# Introducing new friends??



## AllieMouse (Apr 9, 2011)

I will be getting my first set of breeder mice in a week or so, and I want everybody to get along.
I read on The Fun Mou*e that you can rub a small dab of "vanilla" on their bums to introduce them.

By that, does she mean vanilla extract?

Could I put a drop of olive oil on their little rumps and get the same effect?

Are there any other suggestions? (They are all girls, by the way).

Thanks 
-Allie


----------



## Matt Haslam (Mar 13, 2010)

just put them in a freshly cleaned out cage together, they will be fine. sure you'll get some dominance type behaviour to start with until the does figure out their pecking order; female mice are very social. i wouldn't put anything on them, not after your last experience.


----------



## WoodWitch (Oct 18, 2009)

AllieMouse said:


> I will be getting my first set of breeder mice in a week or so


You're going to start breeding mice?



AllieMouse said:


> Could I put a drop of olive oil on their little rumps and get the same effect?
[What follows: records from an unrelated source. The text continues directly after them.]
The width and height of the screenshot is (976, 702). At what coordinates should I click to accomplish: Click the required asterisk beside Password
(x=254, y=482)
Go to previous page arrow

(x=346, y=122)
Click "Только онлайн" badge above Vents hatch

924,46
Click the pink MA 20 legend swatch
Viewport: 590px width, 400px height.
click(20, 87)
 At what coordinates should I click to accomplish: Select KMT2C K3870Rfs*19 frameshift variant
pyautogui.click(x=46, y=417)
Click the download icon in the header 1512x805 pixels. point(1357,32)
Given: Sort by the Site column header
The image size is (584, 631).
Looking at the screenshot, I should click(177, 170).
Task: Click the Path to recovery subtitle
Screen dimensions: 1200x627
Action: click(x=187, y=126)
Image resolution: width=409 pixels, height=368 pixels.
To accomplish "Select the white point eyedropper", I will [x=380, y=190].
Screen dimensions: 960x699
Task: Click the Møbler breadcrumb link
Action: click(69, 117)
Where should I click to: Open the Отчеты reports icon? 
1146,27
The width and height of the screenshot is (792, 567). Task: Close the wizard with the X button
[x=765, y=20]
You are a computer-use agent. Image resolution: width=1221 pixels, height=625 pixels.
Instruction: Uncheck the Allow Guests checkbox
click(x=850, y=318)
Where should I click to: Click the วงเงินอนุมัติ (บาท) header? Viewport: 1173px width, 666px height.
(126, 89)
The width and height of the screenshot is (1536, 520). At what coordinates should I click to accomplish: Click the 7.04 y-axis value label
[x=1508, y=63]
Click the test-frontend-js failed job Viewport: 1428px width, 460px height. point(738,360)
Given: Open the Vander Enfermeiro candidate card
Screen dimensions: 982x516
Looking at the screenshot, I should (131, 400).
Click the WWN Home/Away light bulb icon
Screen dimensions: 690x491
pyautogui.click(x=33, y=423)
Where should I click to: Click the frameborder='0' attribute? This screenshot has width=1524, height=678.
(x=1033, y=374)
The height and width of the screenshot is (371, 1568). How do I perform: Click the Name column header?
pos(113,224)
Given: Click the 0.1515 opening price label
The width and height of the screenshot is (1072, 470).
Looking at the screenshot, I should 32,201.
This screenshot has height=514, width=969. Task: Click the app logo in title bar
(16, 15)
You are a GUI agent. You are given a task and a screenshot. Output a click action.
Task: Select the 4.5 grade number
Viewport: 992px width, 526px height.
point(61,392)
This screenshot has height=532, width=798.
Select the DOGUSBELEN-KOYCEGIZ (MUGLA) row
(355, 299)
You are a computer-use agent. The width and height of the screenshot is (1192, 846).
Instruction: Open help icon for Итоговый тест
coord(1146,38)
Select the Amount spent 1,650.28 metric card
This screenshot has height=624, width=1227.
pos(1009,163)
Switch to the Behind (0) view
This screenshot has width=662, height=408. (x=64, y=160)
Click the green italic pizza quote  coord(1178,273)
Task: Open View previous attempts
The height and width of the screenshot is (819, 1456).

What's with the Olive Oil fascination? there's no need for anything like that


----------



## AllieMouse (Apr 9, 2011)

tratallen said:


> AllieMouse said:
> 
> 
> > I will be getting my first set of breeder mice in a week or so
> ...


No, no. I mean they are coming from a breeder,rather than a pet store (meaning "this is important and I don't wanna ____ it up)

I prefer lubricated. What can I say?


----------